The Coronary Artery Bypass (CABG) is an operation to restore natural blood flow through a clogged coronary artery, also known as Coronary Artery Bypass Surgery. Obstructed coronary arteries are generally atherosclerotic layers of fibrous and fatty tissues where the coronary arteries are smaller or occluded. CHD is a disorder in which the plaque (plaque) in the coronary artery is formed. These arteries provide the heart with oxygen-rich blood. Fat, cholesterol, calcium, and other blood-containing compounds are the plates. The plaque will widen or block your cardiovascular arteries and reduce your cardiac blood flow. If the obstruction is severe, angina, respiratory shortage, and heart disease in some cases can occur.


You will have general surgical anesthesia.

The first step in the procedure is to prepare or remove the venous arteries used as bypasses by the surgeon.

The surgeon then makes a slit into the sternum (breast bone) down the middle of the chest so that you can see your heart and coronary arteries. Your heart is probably stopped for a brief amount of time so that the surgeon can do the bypass on a “silent” heart. The heart-lung bypassing system takes over the heart and lungs at this period so that the blood begins to flow in the remainder of the body.
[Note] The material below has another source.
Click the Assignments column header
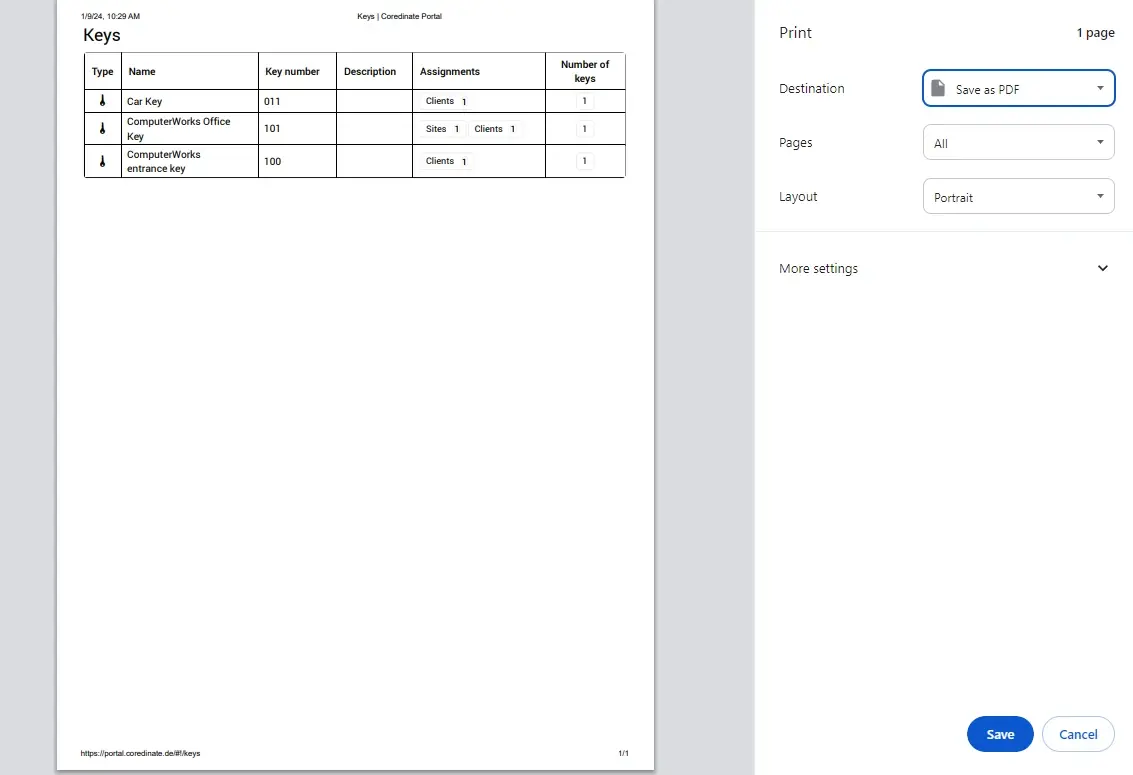This screenshot has width=1133, height=775. (x=450, y=72)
The surgery is known as “on-pump.” After the grafts are mounted, the pump is disabled. Blood flow and heartbeat return to normal.

Often the surgery will be conducted without the coronary, when the heart is still pounding. This is referred to as “off-pump” or “heart beating.”
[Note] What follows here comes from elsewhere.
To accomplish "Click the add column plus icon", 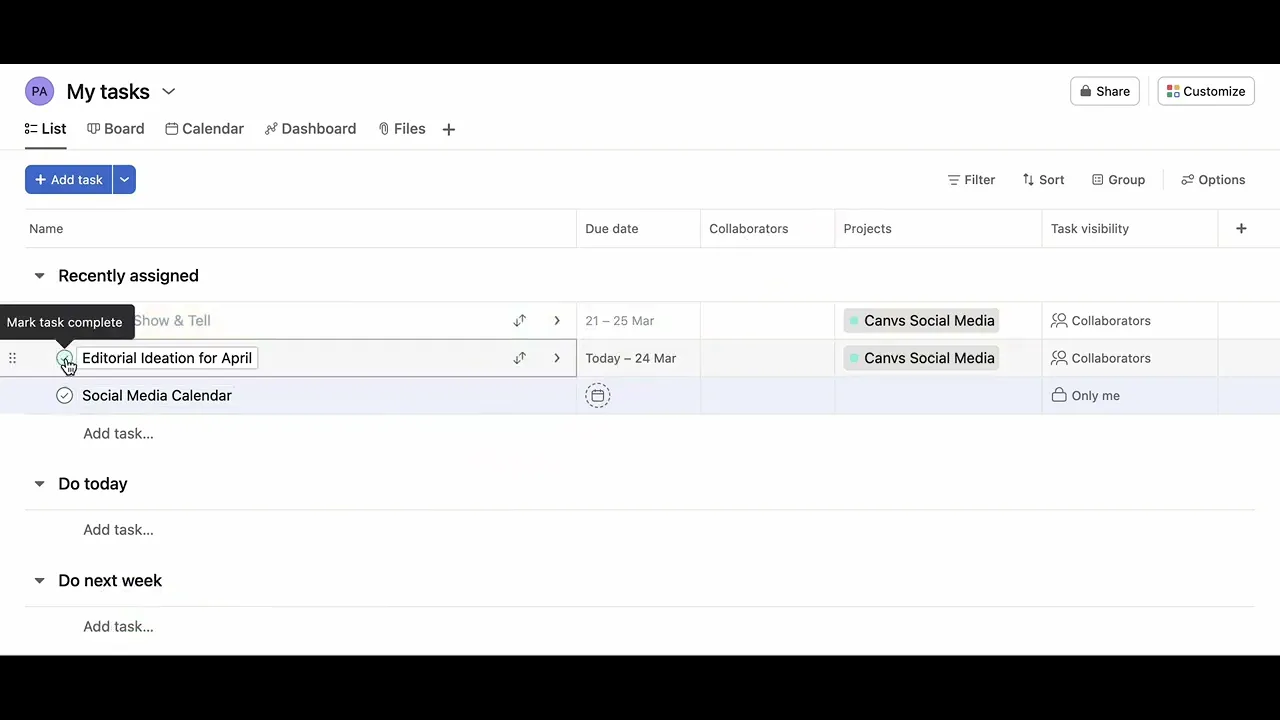I will pyautogui.click(x=1241, y=229).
How is it performed in B. P. Poddar?

CABG off-pumps: A CABG is performed without placing the patient in a heart-lung unit, and is a coronary art bypass (CABG). Off-pump CABG allows the operation of many vessels within the heart by stabilizing it mechanically. Off-pump treatment is minimally invasive in contrast to coronary surgery.

B.P Poddar conducts cardiac surgery that is minimally invasive. Most cardiac surgical practices today including breast separation are done by sternotomy. Minimally invasive cardiac surgery involves a number of incisions that are slightly narrower and less painful than traditional sternotomy. The minimal incisions are 3-4 inches invasive, relative to the 8 to 10 incisions for sternotomy. The dexterity of the hands of the surgeon is projected from these minor incisions in the process of procedures using specialist handheld and robotic instruments.
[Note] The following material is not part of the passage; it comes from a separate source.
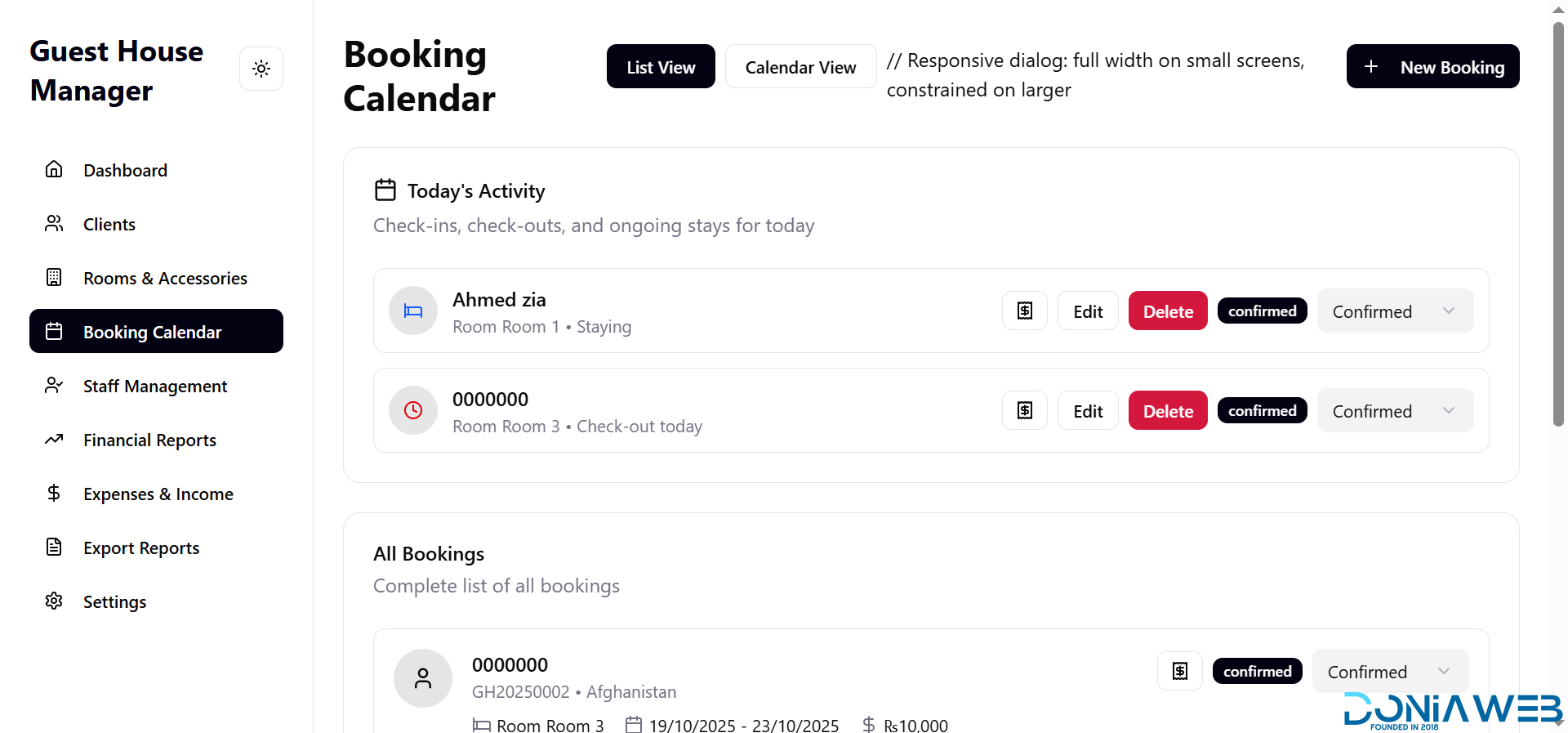
Task: Open Confirmed status dropdown in All Bookings
Action: pos(1390,672)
Minimally invasive procedures have some benefits relative to conventional methods, primarily due to decreased damage to the chest wall tissue. The advantages of minimally invasive heart surgery are:

  • Smaller cuts
  • Fewer scars
  • Lower risk of infection
  • The lack of blood
  • Without pain
  • Present hospitalization: stays after minimally invasive procedures are between 3 and 5 days, compared with 5 and 7 days of conventional cardiac sternotomy operations.
  • Less physical limitations: The running of vehicles or elevating objects weighing more than 5 pounds is limited for patients who are undergoing regular cardiac incisions, while patients who perform minimally intrusive cardiac procedures are not subject to these restrictions.
  • Shorter recovery time: Recovery times after minimum invasive procedures for regular sternotomy related cardiac operations vary from 2 to 4 weeks compared to six to 8 weeks.